Once my photographer photographs a finished, unframed piece, I carefully remove it from the 60” x 40” piece of foam core to which it has been attached (with bulldog clips) during the months I worked on it. I carefully slide the painting into a large covered box for transport. Sometimes I photograph it in the box before I put the cover on (see above).
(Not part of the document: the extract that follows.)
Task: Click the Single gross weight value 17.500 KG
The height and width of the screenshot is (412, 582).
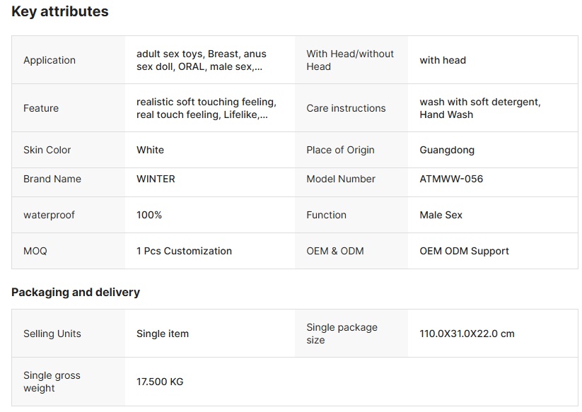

My studio is in a busy part of Manhattan where only commercial vehicles are allowed to park, except on Sundays. Early on a Sunday morning, I pick up my 1993 Ford F-150 truck from Pier 40 (a parking garage on the Hudson River at the end of Houston Street) and drive to my building’s freight elevator. I try to park relatively close by. On Sundays the gate to the freight elevator is closed and locked so I enter the building around the corner via the main entrance. I unlock my studio, retrieve the boxed painting, bring it to the freight elevator, and buzz for the operator. He answers and I bring the painting down to my truck. Then I load it into the back of my truck for transport to my apartment.
I drive downtown to the West Village, where I live, and double park my truck. (It’s generally impossible to park on my block). I hurry to unload the painting, bring it into my building, and up to my apartment, all the while hoping I do not get a parking ticket. The painting will be stored in my apartment, away from extreme cold or heat, until I’m ready to drive to Virginia. On the day I go to Virginia, I load it back into my truck. Then I make the roughly 5-hour drive south.
Who ever said being an artist is easy was lying!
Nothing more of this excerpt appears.